**PROBLEM:**
Update the passage on WDR and glycan synthase microsynteny from the words "We previously identified" through the words "to phytoplasma infection.", replacing every instance of "apple" with "Malus domestica".

Conserved Collinear Microsynteny between WDR and Glycan Synthase Genes in Diverse Eukaryote Taxa
The clustering of functionally related genes is prevalent in prokaryotes but was conventionally assumed to be less common in eukaryotes. However, this notion is shifting as clusters of functionally related genes are increasingly detected in eukaryotes (Hurst et al., 2004; Yi et al., 2007) including, recently, plants (Nützmann and Osbourn, 2014). Although gene clusters in plant and fungi concern secondary metabolism, a recent bioinformatic study identified a cell wall gene cluster in fungi (Pacheco-Arjona and Ramirez-Prado, 2014), suggesting that conserved genomic neighborhood may provide a means to identifying genes involved in processes other than secondary metabolism. The function of physically clustering functionally related genes in eukaryotes is unclear, but could involve coordinated gene expression or keeping genes together to avoid toxic effects of their individual loss.
We previously identified two cases of conserved genomic collinearity between a WDR gene and a CesA in the genomes of several dicots (Guerriero et al., 2012). Specifically, a plant WDR53 gene (represented by At5g45760 in Arabidopsis) is collinear with the secondary cell wall CesA8, while a WDR83 (At5g64730) is adjacent to the primary cell wall CesA6 (schematized in Figure 1D). We showed that WDR53 and CesA8 are partially co-expressed in apple and Populus (Guerriero et al., 2012). Further, we identified a bicistronic WDR53-CesA8 transcript in phytoplasma-infected apple tissues, where the CesA8 cistron is alternatively spliced and lacks a portion corresponding the RING-type zinc finger domain. We speculate on whether this alternatively spliced CesA8 cistron is translated in order to alter cellulose biosynthesis in response to phytoplasma infection.

Entries drawn from a collection:
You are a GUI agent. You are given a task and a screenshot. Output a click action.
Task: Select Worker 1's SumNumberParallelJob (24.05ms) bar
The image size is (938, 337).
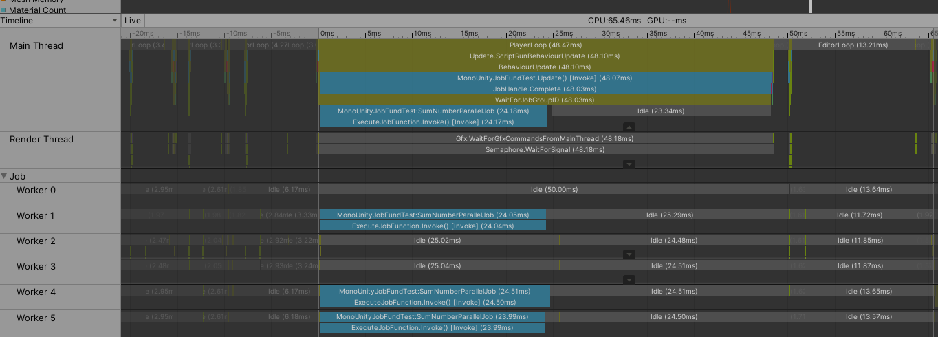click(x=433, y=215)
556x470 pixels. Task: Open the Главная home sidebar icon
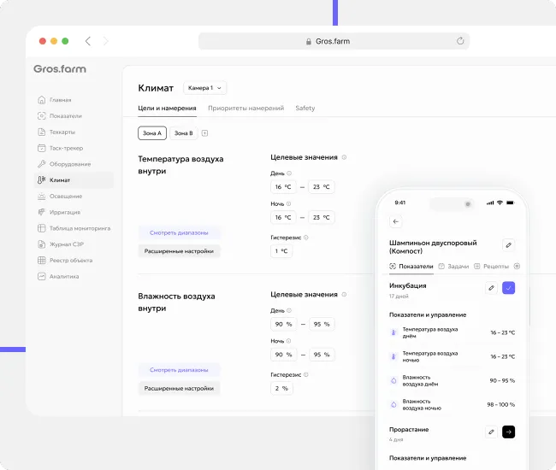[x=41, y=100]
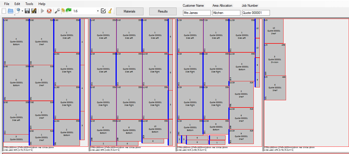Click the green redo arrow icon
This screenshot has width=349, height=154.
[69, 11]
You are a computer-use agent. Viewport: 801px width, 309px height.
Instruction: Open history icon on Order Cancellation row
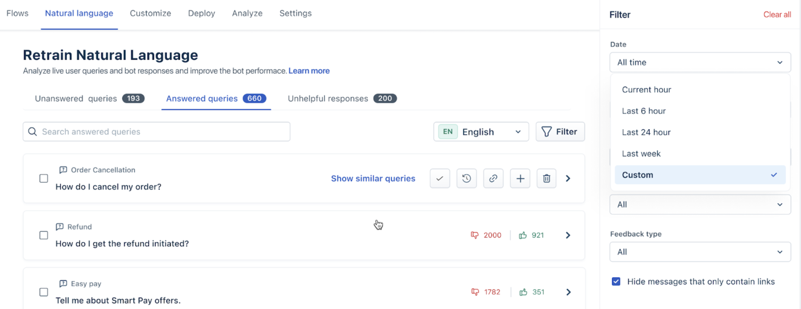click(x=466, y=178)
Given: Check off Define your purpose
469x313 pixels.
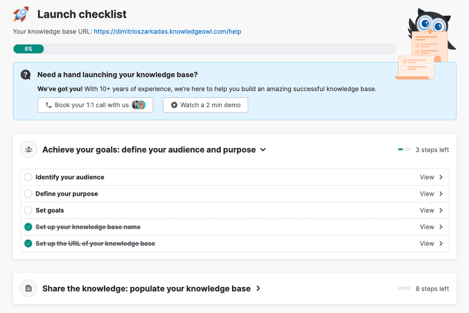Looking at the screenshot, I should click(28, 193).
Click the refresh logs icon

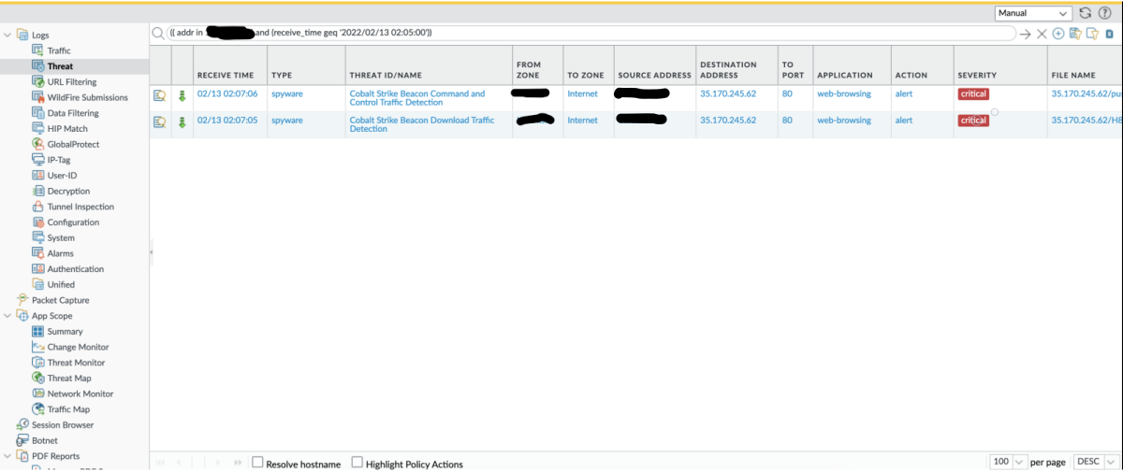tap(1086, 13)
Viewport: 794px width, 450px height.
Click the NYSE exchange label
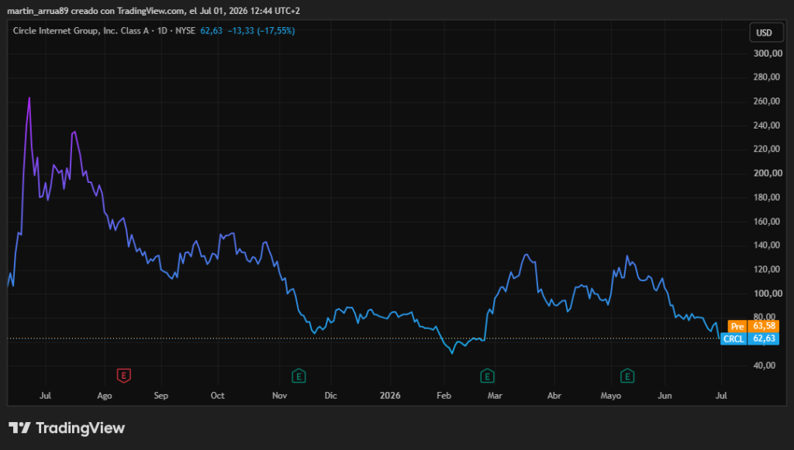[185, 31]
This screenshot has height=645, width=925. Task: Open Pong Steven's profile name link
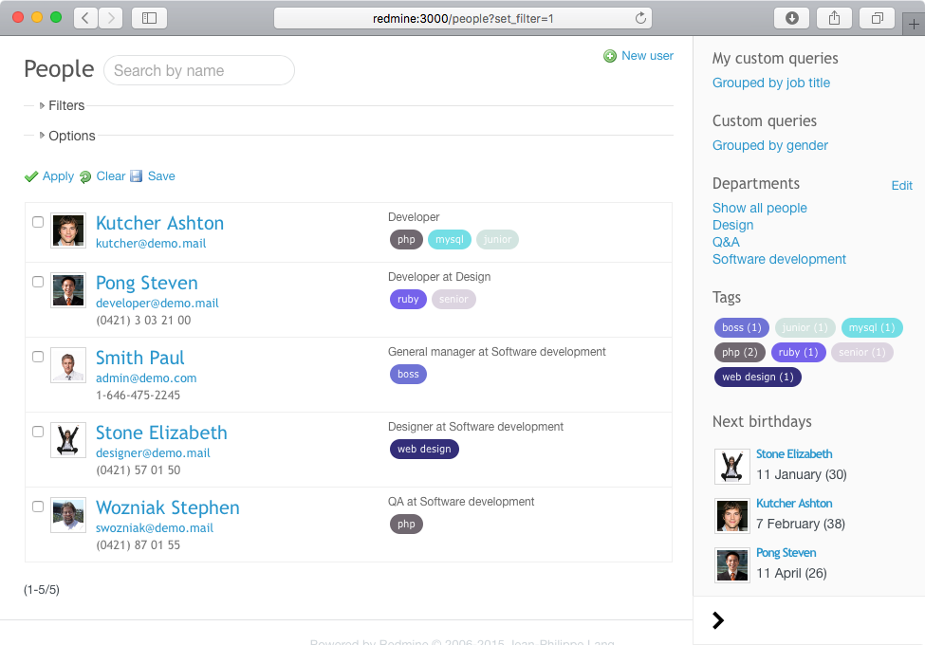[x=146, y=283]
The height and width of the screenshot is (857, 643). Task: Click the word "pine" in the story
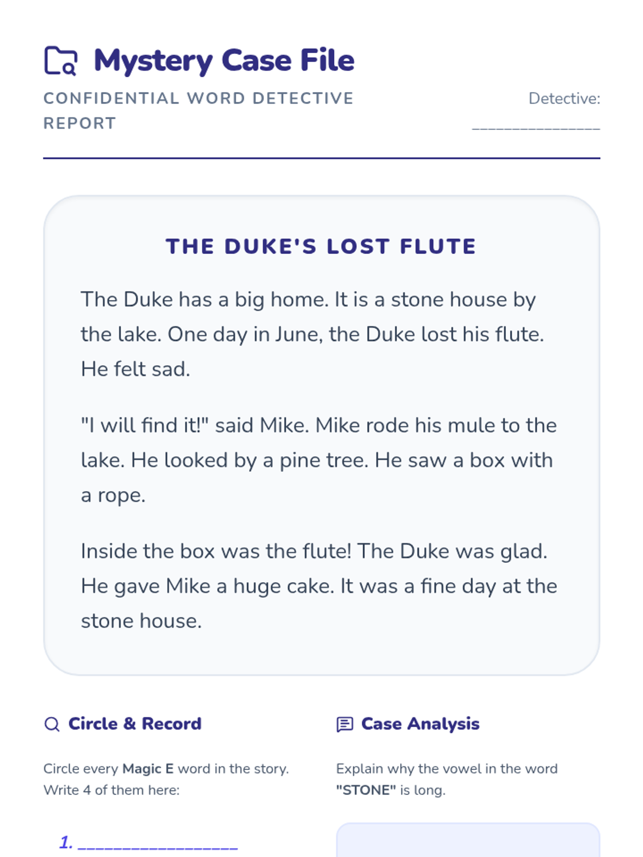point(297,461)
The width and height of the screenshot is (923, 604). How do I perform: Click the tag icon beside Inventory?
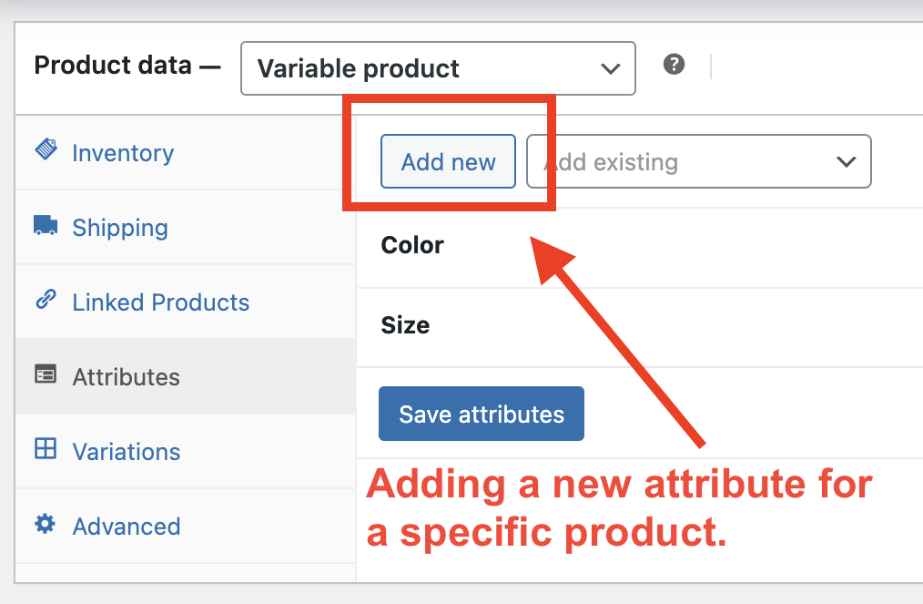pyautogui.click(x=46, y=149)
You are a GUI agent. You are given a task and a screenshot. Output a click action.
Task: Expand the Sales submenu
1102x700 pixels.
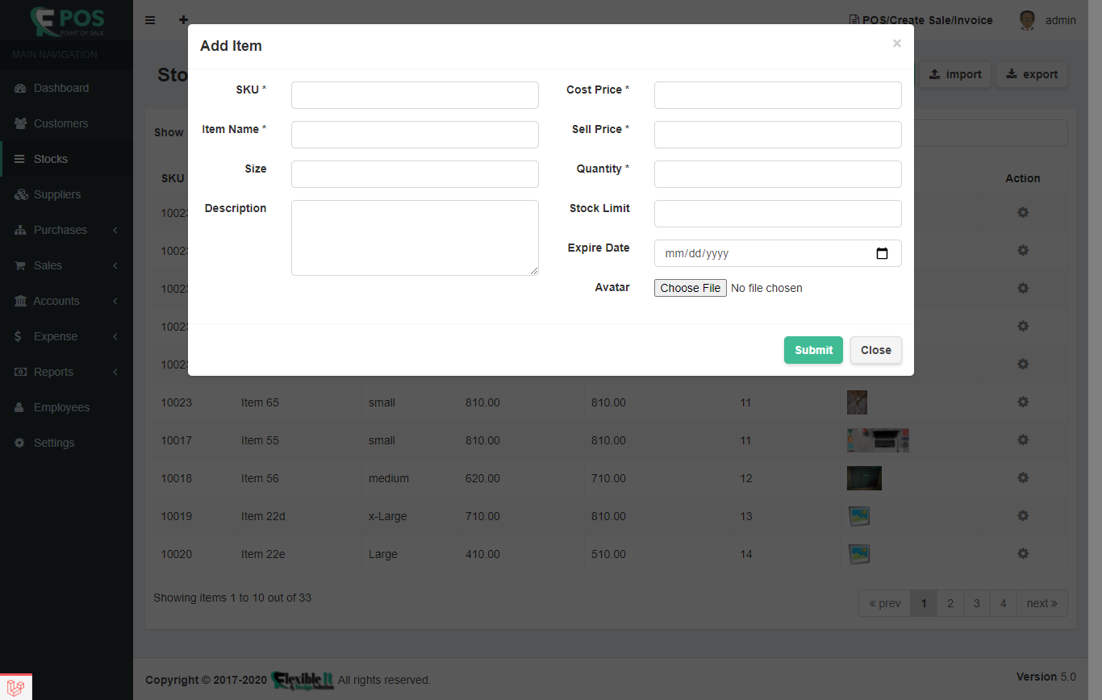50,265
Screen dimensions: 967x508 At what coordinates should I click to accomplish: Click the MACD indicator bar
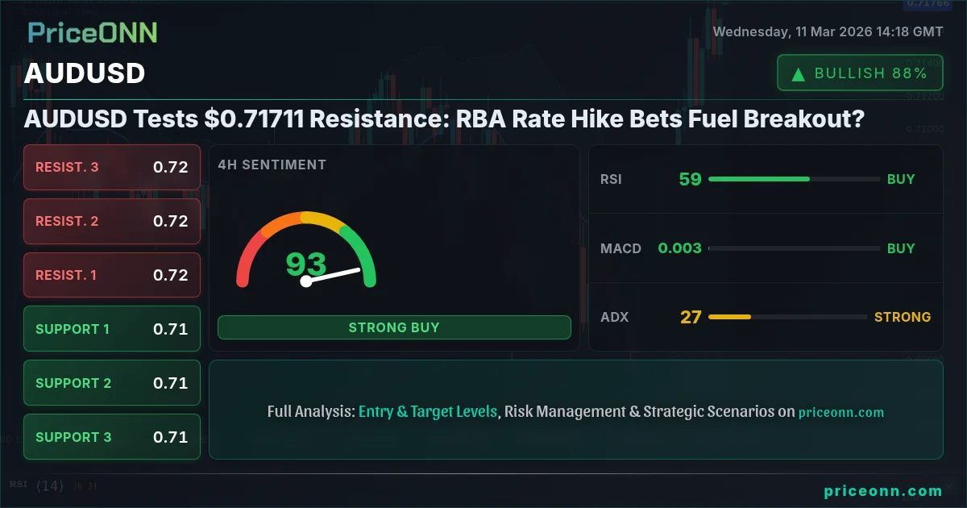(x=794, y=248)
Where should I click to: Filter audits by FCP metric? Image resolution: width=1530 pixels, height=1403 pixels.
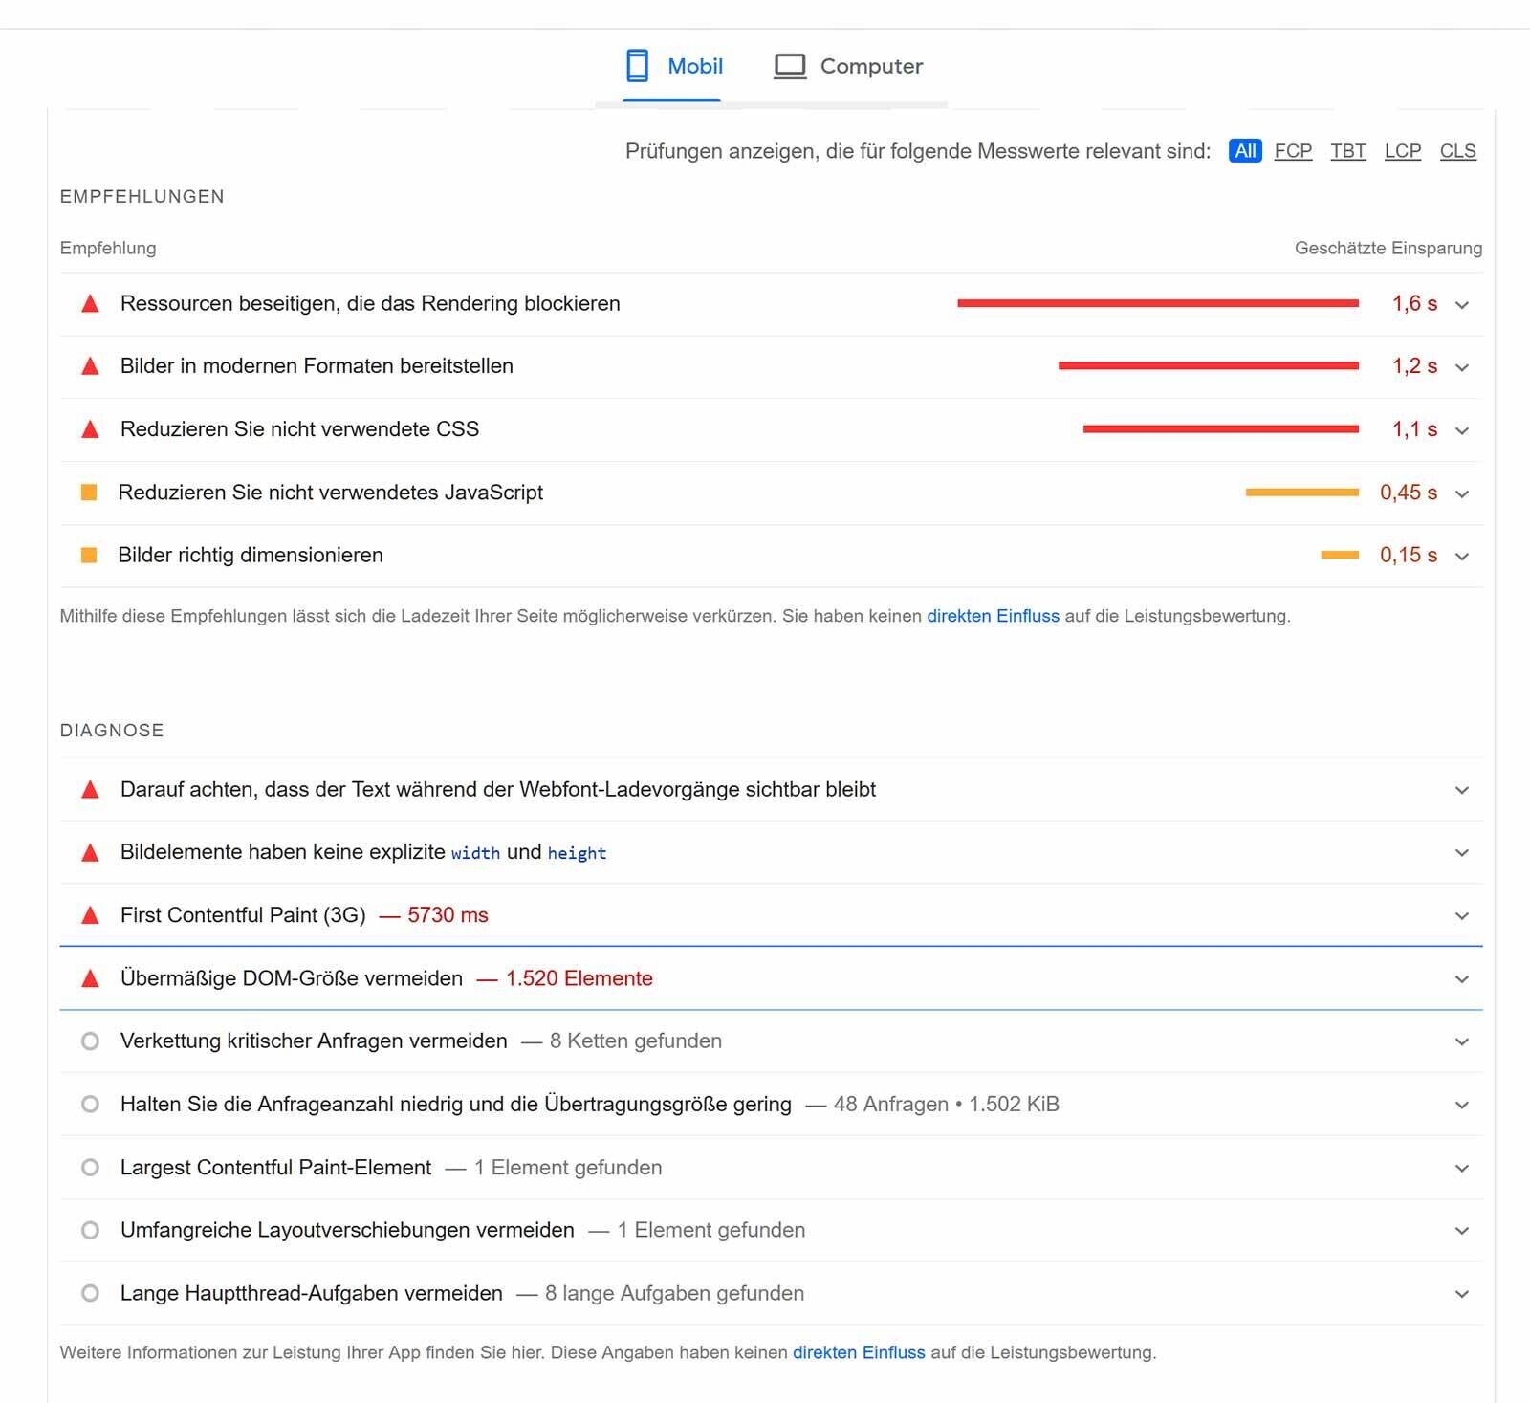click(1293, 151)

**OUTPUT FOR THIS EXERCISE:**
We previously identified two cases of conserved genomic collinearity between a WDR gene and a CesA in the genomes of several dicots (Guerriero et al., 2012). Specifically, a plant WDR53 gene (represented by At5g45760 in Arabidopsis) is collinear with the secondary cell wall CesA8, while a WDR83 (At5g64730) is adjacent to the primary cell wall CesA6 (schematized in Figure 1D). We showed that WDR53 and CesA8 are partially co-expressed in Malus domestica and Populus (Guerriero et al., 2012). Further, we identified a bicistronic WDR53-CesA8 transcript in phytoplasma-infected Malus domestica tissues, where the CesA8 cistron is alternatively spliced and lacks a portion corresponding the RING-type zinc finger domain. We speculate on whether this alternatively spliced CesA8 cistron is translated in order to alter cellulose biosynthesis in response to phytoplasma infection.